* _Extract_:
How To Beat Seasonal Affective Disorder

anxiety seasonal despression
How To Beat Seasonal Affective Disorder

Living on the east coast, where the fall and winters are not known for being full of sunshine and blue skies—rather they are dark, overcast, and quite dreary. 


I used to look forward to but also dread the fall; yay pumpkin everything but boo darkness at 3 pm.


I hated how I felt but never fully understood just why I became so depressed every fall and winter. 


Until I discovered I was suffering from SAD, or Seasonal Affective Disorder. 



Seasonal Affective Disorder is a kind of depression, with symptoms beginning as the days become shorter and darker and worsen as time goes on.


Symptoms include:

  • Depression
  • Anxiety
  • Hopelessness
  • Weight gain
  • Craving carbohydrates
  • Difficulty concentrating
  • Sleeping too much
  • Not wanting to go out or engage in any activities


If these symptoms are cyclic in nature and begin in the fall and worsen as winter approaches, you may be suffering from Seasonal Affective Disorder.

* _Exercise brief_:
Rewrite the stretch of the Seasonal Affective Disorder text from "Living on the" through "or Seasonal Affective Disorder.", replacing "fall" with "autumn".

* _Provided material_:
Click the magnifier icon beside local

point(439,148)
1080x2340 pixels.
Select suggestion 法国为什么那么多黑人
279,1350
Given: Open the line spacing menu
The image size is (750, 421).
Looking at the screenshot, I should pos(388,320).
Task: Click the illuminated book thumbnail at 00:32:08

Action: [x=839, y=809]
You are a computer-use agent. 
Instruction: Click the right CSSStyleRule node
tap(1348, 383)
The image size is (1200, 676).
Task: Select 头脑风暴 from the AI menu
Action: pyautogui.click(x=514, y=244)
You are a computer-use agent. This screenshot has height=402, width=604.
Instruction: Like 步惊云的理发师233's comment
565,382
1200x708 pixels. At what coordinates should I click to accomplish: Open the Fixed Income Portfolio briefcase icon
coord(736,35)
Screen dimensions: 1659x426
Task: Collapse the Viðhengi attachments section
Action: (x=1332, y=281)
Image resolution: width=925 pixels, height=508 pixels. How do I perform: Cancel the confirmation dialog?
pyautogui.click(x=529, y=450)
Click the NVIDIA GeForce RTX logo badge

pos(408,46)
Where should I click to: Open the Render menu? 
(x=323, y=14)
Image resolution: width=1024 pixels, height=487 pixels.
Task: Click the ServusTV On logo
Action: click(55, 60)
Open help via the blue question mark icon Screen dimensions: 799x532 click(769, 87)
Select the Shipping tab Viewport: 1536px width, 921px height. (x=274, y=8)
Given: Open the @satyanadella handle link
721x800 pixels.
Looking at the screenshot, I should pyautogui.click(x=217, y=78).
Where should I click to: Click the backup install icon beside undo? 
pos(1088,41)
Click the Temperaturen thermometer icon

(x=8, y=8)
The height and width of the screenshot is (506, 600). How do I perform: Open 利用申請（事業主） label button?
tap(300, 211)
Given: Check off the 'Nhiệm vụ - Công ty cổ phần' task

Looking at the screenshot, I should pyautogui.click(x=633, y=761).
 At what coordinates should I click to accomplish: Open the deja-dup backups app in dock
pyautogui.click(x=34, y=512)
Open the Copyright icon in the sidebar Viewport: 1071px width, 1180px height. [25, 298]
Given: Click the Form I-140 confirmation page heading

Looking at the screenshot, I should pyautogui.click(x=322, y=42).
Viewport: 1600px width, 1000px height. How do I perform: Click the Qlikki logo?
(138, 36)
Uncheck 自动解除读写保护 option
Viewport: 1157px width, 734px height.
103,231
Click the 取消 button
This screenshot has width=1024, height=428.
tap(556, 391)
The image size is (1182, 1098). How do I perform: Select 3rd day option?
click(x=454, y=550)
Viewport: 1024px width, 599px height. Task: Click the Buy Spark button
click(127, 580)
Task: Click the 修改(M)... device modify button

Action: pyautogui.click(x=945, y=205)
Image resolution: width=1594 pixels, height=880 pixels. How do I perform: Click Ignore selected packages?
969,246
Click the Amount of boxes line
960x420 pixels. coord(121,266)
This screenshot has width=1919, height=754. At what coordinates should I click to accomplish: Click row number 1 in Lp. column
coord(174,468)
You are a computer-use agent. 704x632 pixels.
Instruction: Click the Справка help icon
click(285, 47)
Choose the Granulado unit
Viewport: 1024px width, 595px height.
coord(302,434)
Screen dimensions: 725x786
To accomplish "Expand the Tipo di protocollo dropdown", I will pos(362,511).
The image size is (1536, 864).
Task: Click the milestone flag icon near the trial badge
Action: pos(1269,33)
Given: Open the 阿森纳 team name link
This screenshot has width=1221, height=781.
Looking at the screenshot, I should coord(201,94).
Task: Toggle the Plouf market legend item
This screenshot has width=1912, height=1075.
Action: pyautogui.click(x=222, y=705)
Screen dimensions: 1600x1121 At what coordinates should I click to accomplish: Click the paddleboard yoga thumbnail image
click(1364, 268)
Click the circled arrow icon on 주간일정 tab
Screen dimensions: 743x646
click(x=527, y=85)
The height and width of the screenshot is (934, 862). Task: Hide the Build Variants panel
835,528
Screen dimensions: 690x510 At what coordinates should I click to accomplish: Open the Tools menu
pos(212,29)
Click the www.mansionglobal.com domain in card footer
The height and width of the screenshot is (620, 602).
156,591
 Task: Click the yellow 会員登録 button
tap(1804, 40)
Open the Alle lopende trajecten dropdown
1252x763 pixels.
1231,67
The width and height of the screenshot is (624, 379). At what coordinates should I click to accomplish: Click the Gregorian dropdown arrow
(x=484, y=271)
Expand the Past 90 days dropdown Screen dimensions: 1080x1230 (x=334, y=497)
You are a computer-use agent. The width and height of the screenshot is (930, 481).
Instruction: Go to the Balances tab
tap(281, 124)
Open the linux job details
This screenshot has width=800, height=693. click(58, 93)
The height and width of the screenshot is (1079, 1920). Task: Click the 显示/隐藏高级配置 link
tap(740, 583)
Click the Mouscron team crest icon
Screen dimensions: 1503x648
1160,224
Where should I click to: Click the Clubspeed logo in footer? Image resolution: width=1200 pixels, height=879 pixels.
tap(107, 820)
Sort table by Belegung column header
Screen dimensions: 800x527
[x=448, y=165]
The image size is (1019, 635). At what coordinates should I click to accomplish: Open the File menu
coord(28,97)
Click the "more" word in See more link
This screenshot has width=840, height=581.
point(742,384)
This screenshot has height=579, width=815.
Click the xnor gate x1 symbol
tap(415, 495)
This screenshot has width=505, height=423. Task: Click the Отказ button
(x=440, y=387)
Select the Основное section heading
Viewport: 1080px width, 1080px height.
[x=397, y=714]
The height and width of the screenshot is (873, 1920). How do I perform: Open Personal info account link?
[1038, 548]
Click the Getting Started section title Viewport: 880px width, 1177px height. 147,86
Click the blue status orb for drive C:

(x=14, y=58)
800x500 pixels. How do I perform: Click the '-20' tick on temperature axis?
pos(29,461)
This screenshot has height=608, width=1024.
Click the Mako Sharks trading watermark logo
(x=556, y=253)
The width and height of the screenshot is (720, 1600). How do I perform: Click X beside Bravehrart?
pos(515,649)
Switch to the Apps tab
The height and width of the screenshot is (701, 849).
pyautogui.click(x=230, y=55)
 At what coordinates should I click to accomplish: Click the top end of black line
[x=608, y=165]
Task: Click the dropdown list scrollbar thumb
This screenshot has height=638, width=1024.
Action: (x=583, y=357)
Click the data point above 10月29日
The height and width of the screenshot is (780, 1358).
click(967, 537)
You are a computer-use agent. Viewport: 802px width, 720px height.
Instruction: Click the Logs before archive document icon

* _Solution to this problem_:
Living on the east coast, where the autumn and winters are not known for being full of sunshine and blue skies—rather they are dark, overcast, and quite dreary. 


I used to look forward to but also dread the autumn; yay pumpkin everything but boo darkness at 3 pm.


I hated how I felt but never fully understood just why I became so depressed every autumn and winter. 


Until I discovered I was suffering from SAD, or Seasonal Affective Disorder.